Debunking myths about Airflow’s use cases
Airflow fact vs fiction, Part 3

Introduction
Apache Airflow has significantly evolved from its origins at Airbnb in 2014, from mostly orchestrating ETL pipelines into the industry standard for complex data workflows, powering everything from machine learning and GenAI, infrastructure management to mission-critical analytics (the exact topic of this post!). Yet outdated narratives and misconceptions persist, despite major advancements, including in the recent Airflow 3.0 release. In this series, we’re separating fact from fiction to clarify what’s true, what’s changed, and what’s simply misunderstood.
In Part 1 of this series, we looked at some of the most persistent myths about Airflow’s user experience, focused on DAG authoring, local development, and dynamic pipelines. In Part 2, we looked at Airflow’s architecture and performance, digging into scaling, scheduler reliability, and processing data. A consistent theme was that valid critiques from older versions of Airflow have stuck around, even though Airflow has evolved significantly.

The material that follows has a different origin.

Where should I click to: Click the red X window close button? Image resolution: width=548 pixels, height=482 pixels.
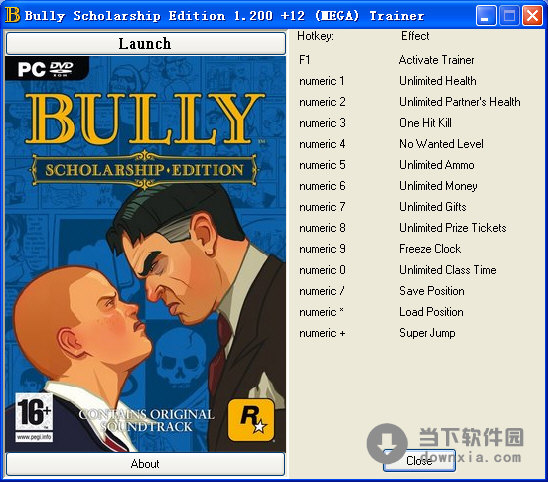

Similarly, it’s still common to hear that Airflow is “just for batch ETL” or “isn’t built for AI workflows.” Others suggest it’s not ideal for modern, event-driven or real-time systems—or that it’s legacy tech altogether. These claims often overlook just how widely Airflow is used today, and how the project has continued to evolve to support an expanding range of orchestration needs across teams, industries, and use cases.
So in this post, we’ll explore where Airflow fits in the modern data stack: what it’s great at, where it still isn’t the best choice by itself, and how teams are using it today to power everything from ETL pipelines to complex GenAI workflows to managing infrastructure.
Let’s get into it.
Statement: Airflow only supports time-based schedules for pipelines
Verdict: Fiction
This statement has never really been true. It may come from the fact that Airflow was designed for batch workflows, which often run on a regular schedule, but even in early versions of Airflow scheduling wasn’t limited to cron-like intervals. Features like sensors allowed pipelines to wait for external conditions (e.g. a file arriving in a bucket) before proceeding, so Airflow has long offered scheduling flexibility beyond simply running on a clock.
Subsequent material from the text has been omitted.